Well, cormorants are long-tailed, mostly-black birds with snakelike necks, hook-tipped bills and partially naked faces and chins of deep orange (other species have faces and chins of dull yellow, lemon yellow, red and bright blue). Oh, and by the way, John Milton, in “Paradise Lost,” described Satan as a cormorant sitting in the tree of life, “devising death.”

The name “cormorant” is derived from Latin for “raven of the sea.” Lots of people don’t like ravens, either. Double-crested cormorants are goose-sized and fly in gooselike formations, but they fly silently. And they have turquoise eyes.

Cormorants are a member of the pelican clan that includes the sea birds, boobies and gannets, and they are closely related to the anhinga of southern swamplands – the creepy-looking bird that’s typically seen with its wings stretched out to dry. Cormorant wings are frequently held out to dry, too.

Cormorants are totipalmate – all four of their toes are webbed together – and they have no nostrils – they must breathe through their mouths. They are good swimmers, propelling themselves through the water with their legs and totipalmate feet, and they fish by surface-diving, in a manner similar to loons and grebes. Unlike loons and grebes, cormorants spend most of their leisure time out of water.

Cormorants usually nest in colonies, but are not exclusive about where they put their nests. Nests are always untidy mounds of sticks, but they may be located in water-dead snags, on sea cliffs or on the ground on protected islands. As you might expect from such a bird, their colonies reek of guano and dead fish – both of which are also a major component of their nests.

Typically, despite the reputation of cormorants, feeding studies show that they eat mostly “trash” fish not found desirable by fishermen. This is certainly not the case, though, around fish farms, and it’s apparently not the case at the Columbia River estuary, the temporary yet critical resting area for millions of juvenile salmon and steelhead before they head out to sea.

These are the very salmon that federal and state governments are spending hundreds of millions of dollars trying to recover from the ravages of Columbia River dams and pollution.

Recently, double-crested cormorants have taken up nesting residence on an island near the estuary.
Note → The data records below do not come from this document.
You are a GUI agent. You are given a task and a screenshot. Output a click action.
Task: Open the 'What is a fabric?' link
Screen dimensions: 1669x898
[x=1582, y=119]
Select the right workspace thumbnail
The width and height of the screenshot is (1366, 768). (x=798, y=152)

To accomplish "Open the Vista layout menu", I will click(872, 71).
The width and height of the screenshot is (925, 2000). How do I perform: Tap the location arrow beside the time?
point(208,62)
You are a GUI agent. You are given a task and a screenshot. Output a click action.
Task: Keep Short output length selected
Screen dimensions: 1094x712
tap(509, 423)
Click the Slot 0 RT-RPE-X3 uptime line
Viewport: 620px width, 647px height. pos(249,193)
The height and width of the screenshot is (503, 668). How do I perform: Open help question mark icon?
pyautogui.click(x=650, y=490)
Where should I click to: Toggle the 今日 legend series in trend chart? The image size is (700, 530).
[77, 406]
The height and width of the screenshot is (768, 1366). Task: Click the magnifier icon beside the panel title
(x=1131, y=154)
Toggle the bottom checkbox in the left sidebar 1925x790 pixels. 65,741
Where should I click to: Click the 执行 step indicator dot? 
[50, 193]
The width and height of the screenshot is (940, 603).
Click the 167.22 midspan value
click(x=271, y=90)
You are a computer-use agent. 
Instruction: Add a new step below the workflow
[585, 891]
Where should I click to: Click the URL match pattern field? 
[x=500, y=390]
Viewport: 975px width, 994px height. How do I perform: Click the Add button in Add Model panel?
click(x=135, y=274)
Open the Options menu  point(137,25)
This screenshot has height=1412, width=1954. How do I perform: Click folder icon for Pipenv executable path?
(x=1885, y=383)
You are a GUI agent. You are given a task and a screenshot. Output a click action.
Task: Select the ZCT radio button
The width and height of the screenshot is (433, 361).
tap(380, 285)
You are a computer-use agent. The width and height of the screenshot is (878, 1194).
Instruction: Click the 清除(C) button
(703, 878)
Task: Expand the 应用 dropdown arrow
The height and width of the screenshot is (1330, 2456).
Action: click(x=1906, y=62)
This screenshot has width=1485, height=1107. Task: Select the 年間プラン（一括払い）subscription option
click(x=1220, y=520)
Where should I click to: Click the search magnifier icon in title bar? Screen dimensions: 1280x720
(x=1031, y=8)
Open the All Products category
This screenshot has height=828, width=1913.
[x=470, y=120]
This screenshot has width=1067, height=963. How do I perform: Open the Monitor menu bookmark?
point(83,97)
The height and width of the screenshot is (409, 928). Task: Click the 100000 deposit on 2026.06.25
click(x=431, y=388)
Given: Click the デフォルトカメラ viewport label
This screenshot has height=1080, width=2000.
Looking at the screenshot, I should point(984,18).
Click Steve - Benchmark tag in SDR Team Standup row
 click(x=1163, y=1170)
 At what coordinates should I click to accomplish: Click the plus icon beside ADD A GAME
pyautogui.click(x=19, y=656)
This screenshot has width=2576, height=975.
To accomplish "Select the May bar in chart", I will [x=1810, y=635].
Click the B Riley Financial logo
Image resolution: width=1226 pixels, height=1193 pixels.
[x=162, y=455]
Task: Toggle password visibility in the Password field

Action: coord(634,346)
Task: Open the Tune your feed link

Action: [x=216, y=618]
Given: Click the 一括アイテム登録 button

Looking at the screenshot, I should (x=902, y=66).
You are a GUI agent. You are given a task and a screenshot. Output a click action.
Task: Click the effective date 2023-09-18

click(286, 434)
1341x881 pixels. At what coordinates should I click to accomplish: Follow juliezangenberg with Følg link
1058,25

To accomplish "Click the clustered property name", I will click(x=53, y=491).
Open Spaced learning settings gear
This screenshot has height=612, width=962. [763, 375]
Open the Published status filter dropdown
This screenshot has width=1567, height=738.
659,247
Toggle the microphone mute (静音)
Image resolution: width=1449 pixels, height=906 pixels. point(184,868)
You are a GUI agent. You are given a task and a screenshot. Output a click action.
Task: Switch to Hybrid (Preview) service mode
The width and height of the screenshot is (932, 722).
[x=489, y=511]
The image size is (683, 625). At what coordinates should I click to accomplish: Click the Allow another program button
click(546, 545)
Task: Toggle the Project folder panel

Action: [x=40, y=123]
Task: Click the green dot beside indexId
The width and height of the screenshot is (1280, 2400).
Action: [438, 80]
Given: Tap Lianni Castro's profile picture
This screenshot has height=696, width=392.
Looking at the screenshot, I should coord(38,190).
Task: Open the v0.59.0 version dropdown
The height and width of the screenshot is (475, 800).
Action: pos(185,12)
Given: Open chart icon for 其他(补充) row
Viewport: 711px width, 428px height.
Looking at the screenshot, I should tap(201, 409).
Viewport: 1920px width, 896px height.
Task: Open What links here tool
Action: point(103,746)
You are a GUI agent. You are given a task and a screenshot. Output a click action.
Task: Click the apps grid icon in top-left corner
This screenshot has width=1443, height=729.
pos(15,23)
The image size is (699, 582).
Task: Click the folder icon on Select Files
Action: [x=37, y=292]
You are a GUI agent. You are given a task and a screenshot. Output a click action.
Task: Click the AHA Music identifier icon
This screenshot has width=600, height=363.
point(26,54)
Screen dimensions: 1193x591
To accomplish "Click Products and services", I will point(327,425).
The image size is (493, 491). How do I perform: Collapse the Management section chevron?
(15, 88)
In 1989 there were fewer than 100 nesting pairs of double-crested cormorants at the mouth of the Columbia River. This past season there were 14,000 pairs; one half of all West Coast double-crested cormorants. It’s now the largest cormorant colony in the world.

As you might guess, cormorants can be prolific breeders. Cormorant pairs often raise two or three young each year. This, combined with naturally low mortality rates, is what allows cormorant populations to take off, so to speak, when conditions are ideal. Conditions are apparently ideal at the mouth of the Columbia River.

Feeding studies of cormorants on the island, via the collection from cormorant guano of electronic tags that had been implanted in hatchery fish prior to their release into the river, have shown a loss to cormorant predation in the estuary of nearly 10 per cent of all salmon juveniles passing through Bonneville Dam.

There’s no question about it, like them or not, we can expect to be seeing a lot more of the double-crested cormorant in our area, too. According to Shirley Sturts, statistician for the Coeur d’Alene Audubon Society, double-crested cormorants were rare in Kootenai County just 15 years ago. In fact, between 1980 and 1999 there were only 12 reports of individual cormorants in the county.

During the Coeur d’Alene Christmas Bird Counts each December from 1991 to 2000, no cormorants were seen. Then, in 2001, five were recorded. There were eight the next year, 17 and 18 the next two years, and 32 and 38 the last two years. Active cormorant nests have been found along the lake in three of the last five seasons.

Now, a Kootenai County birder or fisherman can expect to see cormorants around the lake year-round – and many people are not happy about it.

Still, I can’t help but wonder if this badly maligned species would be getting a better reception, even if all its habits were the same, if only it was better looking.